Last night, East Silver Spring landowner Ulysses Glee discussed his plans for a mixed-use complex he’d like to build on the parking lot at Fenton Street and Silver Spring Avenue in East Silver Spring.

Eric from Thayer Avenue live-tweeted the proceedings at the East Silver Spring Civic Association’s monthly meeting. Those who don’t live in East Silver Spring may know the lot as the site of Fenton Street Market, intended keep the seat warm until ground is broken later this spring.

Glee has talked about building on this site for a few years now. His latest proposal is renamed Silver Spring Park, after the surrounding neighborhood’s historical name. It looks pretty good on paper. Compared to the original plan, however, it leaves a lot to be desired.

Until last summer, the development was known as the Moda Vista, a condominium with retail on the first floor and a swanky modern façade the likes of which we haven’t seen much of in Silver Spring. Downtown has quite a few modern buildings, but very few good ones.

A 2007 rendering of the Moda Vista. Image courtesy of DC Metrocentric.

The Moda Vista promised to activate busy Fenton Street’s sidewalks with storefronts, while on Silver Spring Avenue, it stepped back to line up with the yards of adjacent houses and provide residents a little green space. It was a clever, versatile design, and one I looked forward to seeing.

Now, the program is much larger than before: fifty-eight apartments, seven of which would be subsidized by the County; 9,200 square feet of retail along Fenton Street; 22,000 square feet of office space; and a 110-room Fairfield Marriott hotel. This is a good thing, especially in a location just blocks from a major transit center, but it’s now more difficult to make everything work together and with the neighborhood context.

All we have is a cell-phone photo of a printed flyer from the meeting, but you can begin to see what the complex’s exterior will look like. There are now two buildings instead of one—the apartments are along Silver Spring Avenue, and the hotel on Fenton Street. It’ll create a more varied and interesting streetscape, but it’s also a thoughtful move for the adjacent single-family homes, which will be buffered from the busier street by the apartments, which in turn is buffered by the hotel.

I Like The Facade of 8525 Georgia

Count the vertical lines on the building above, located at Georgia and Wayne avenues. You need visual interest for buildings on the street where people will walk past - and if there’s retail inside, you want them to walk as slowly as possible.

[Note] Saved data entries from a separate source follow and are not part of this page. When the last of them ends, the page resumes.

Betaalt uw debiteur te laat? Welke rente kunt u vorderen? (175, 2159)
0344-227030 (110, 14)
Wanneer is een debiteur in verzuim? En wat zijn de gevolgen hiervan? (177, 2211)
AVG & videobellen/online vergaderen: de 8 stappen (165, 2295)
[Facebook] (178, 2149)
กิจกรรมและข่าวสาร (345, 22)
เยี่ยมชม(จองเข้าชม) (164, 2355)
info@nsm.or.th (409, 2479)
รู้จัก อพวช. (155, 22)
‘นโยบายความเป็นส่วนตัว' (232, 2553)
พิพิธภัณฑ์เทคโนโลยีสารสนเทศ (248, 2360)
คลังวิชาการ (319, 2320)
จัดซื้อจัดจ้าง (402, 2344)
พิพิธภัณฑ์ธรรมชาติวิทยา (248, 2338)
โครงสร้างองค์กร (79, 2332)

Silver Spring Park’s hotel and retail building, meanwhile, is awkwardly proportioned. Urban buildings, even modern ones, look and work better with vertical windows, not horizontal or square ones. The hotel façade looks flat and unadorned - better seen from a car flying down the highway.

Around the corner on Silver Spring, the apartment building doesn’t meet the ground or the adjacent houses as well as the Moda Vista would have. Setting it back may no longer be feasible with a hotel sharing the property. But the ground floor should be elevated - not only because the building otherwise looks like it’s sinking into the ground, but because people walking by now get a full view of first-floor apartments.

Montgomery Arms Apartments, Colesville at Fenton

This is the Montgomery Arms at Colesville and Fenton. Note how none of the apartments are directly at the sidewalk level - they’re either a half-story above or below. No one can look inside without bending down or climbing up. At Silver Spring Park, you only have to look at the houses next door to see how living rooms should meet the sidewalk: either set back or elevated, giving those inside privacy from prying eyes.

You might say knocking Silver Spring Park’s square windows is a little petty, but I can only criticize them because otherwise it’s a great project in a great location. In fact, this is a better proposal than much of what we’ve seen in Downtown Silver Spring over the past several years. But changes should be made to let this complex blend in better with the urban context. Not only will it be a better neighbor, but it’ll give those who sleep, work and shop inside a better experience.